Monday, 29 March 2010

News Sharing: GMA's German Cut

GMA’s German cut

Philippine Daily Inquirer
First Posted 22:07:00 03/28/2010

Filed Under: Government

IT was when Philippine Ambassador to Germany and former foreign secretary Delia Albert received the “Most Outstanding Filipino Woman in Global Diplomacy” award from President Macapagal-Arroyo in ceremonies in Malacañang that she received confirmation, from the President herself, of the swirling rumors. She was being replaced.

The smile-while-I-stick-the-knife-in-your-back announcement was part of a wave of recent presidential appointments, all made despite the election-period ban. Justice Secretary Alberto Agra, himself a new appointee, said there was “nothing irregular” with the latest round of mass hirings and dismissals. In a sense, he was right. Albert’s sudden replacement, together with other secretive appointments such as those involving the National Historical Institute and the National Museum, are in fact characteristic of Ms Arroyo’s management style. The last-minute advice to affected parties, the general lack of transparency (the Senate and House representatives to the board of the National Museum, for instance, were not informed of a key meeting), the strained rationalizations offered after the fact and, above all, the plain lack of courtesy—this recent wave of appointments has the President’s signature down to the last flourish.
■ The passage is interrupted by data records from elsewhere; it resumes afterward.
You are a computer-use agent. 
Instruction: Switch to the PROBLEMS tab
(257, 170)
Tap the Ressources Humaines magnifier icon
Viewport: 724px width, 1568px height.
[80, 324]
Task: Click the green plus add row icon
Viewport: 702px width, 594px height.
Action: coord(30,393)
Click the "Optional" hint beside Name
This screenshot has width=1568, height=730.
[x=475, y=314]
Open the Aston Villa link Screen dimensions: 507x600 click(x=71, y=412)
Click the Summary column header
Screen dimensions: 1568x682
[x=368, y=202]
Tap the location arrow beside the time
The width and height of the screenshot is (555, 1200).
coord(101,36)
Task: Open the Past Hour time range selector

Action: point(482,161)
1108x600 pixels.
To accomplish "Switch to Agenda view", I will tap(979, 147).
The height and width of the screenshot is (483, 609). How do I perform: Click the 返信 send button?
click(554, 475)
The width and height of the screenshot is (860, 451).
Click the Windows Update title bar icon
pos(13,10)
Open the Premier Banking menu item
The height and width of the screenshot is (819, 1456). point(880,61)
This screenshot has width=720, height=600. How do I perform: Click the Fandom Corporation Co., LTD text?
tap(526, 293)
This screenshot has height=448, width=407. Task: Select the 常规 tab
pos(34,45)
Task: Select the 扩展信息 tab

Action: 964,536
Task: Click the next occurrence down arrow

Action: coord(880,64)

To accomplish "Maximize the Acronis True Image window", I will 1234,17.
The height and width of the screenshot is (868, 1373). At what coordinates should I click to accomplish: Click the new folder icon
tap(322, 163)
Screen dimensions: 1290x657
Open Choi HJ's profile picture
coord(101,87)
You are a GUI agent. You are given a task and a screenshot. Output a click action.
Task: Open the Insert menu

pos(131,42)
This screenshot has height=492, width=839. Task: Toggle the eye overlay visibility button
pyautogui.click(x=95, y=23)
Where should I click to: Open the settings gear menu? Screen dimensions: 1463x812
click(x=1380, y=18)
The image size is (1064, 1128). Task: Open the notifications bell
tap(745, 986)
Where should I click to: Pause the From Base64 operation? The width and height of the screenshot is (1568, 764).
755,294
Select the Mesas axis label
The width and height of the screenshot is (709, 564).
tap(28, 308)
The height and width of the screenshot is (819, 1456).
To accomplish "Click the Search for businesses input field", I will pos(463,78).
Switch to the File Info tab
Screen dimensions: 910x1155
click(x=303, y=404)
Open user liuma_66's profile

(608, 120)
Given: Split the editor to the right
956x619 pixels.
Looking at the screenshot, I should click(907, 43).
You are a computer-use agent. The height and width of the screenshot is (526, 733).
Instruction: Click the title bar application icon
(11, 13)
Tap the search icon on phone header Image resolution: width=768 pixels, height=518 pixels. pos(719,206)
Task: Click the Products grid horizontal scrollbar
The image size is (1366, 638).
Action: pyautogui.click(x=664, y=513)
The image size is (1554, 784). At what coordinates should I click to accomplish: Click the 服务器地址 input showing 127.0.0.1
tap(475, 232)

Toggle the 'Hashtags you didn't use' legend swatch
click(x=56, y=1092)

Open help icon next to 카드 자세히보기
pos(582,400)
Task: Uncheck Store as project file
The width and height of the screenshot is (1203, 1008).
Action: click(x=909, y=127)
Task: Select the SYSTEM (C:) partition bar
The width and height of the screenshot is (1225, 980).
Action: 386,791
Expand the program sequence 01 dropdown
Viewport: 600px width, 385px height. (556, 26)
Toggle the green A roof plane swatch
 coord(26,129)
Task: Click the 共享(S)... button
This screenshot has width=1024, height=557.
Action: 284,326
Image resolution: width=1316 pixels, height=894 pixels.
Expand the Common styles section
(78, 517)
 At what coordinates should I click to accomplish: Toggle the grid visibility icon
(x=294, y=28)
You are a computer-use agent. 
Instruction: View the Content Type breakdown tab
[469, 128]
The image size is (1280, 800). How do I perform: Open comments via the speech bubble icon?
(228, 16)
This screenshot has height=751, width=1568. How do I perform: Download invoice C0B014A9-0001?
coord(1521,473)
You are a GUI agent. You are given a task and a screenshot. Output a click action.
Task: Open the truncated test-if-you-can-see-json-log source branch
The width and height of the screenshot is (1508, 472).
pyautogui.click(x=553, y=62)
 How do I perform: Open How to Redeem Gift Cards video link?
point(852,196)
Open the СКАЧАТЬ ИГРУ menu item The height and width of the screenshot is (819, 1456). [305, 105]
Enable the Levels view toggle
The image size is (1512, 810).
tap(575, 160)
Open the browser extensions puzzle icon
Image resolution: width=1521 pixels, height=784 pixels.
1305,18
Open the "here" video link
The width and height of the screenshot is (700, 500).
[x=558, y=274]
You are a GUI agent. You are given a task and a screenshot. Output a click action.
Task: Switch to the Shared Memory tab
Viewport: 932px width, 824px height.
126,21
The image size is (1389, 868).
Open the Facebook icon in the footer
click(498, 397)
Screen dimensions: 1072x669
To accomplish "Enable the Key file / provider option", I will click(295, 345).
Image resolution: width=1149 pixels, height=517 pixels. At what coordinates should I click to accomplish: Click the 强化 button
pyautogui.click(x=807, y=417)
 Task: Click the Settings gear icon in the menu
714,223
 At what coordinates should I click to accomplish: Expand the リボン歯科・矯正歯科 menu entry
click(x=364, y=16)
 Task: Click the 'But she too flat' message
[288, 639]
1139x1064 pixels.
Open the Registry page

The rationalizing of her spokespersons was characteristic too. The Palace had violated the strict protocols that govern diplomatic appointments, in part by skipping certain necessary steps, but all deputy spokesman Gary Olivar could say was: “No, it wasn’t hasty.” And that was that; no elaboration or explanation.

If it wasn’t hasty, why wasn’t Albert told well beforehand, following the usual 60-day recall notice, so that she could prepare for her return and advise the German foreign ministry? If it wasn’t hasty, why did the announcement of her replacement by the 87-year-old taipan Alfonso Yuchengco catch the Department of Foreign Affairs flatfooted? A DFA spokesperson was left to say, awkwardly: “We have learned of Yuchengco’s appointment but we have not received official copy of his appointment. Ambassador Albert stays so far.”

More crucial is the fact of replacement. Why would the Philippines appoint a new ambassador to Germany who can, at most, and assuming all legal obstacles are hurdled, serve for only three months? Yuchengco, the man behind Rizal Commercial Banking Corp. and other business interests, served the country as ambassador, at various times, to Japan, China and the United Nations. But even a diplomat with his experience cannot hope to do anything substantial in a mere three months.

The president of the Union of Foreign Service Officers, Assistant Secretary Vicky Bataclan, expressed her peers’ main concern. “Our beef is that Mr. Alfonso Yuchengco’s appointment is void. There is no Commission on Appointments to confirm his nomination, which is [needed for] the necessary steps, like requesting his agrément from the German government. In any case, all political ambassadors are coterminous with [the President]. This is, thus, a useless nomination to a nonexistent CA, almost void ab initio, if not unconstitutional.”

Like we said, characteristic of the President’s management style.

There is also the matter of the election ban. In the Supreme Court’s most controversial ruling to date, it decided that the President could appoint the Chief Justice even during election season, when the Constitution expressly prohibits appointments except for urgent requirements in the Executive. The President’s latest wave of appointments crashes against the breakwater of this decision (it certainly makes the majority justices even more vulnerable to accusations of being used, whether willfully or naively, by a Machiavellian administration).

Belatedly, administration spokespersons have argued that the latest appointments were all done before March 10, the date the election ban started. But one of those dismissed, Clarence Paul Oaminal, until very recently vice chairman of the Dangerous Drugs Board, gave the lie to the Palace’s party line.

When he was informed of his misfortune, he said, he found out that his dismissal was made retroactive to March 5, or before the election ban took effect. Expect the same unkindest cut to be tried with Albert and the rest.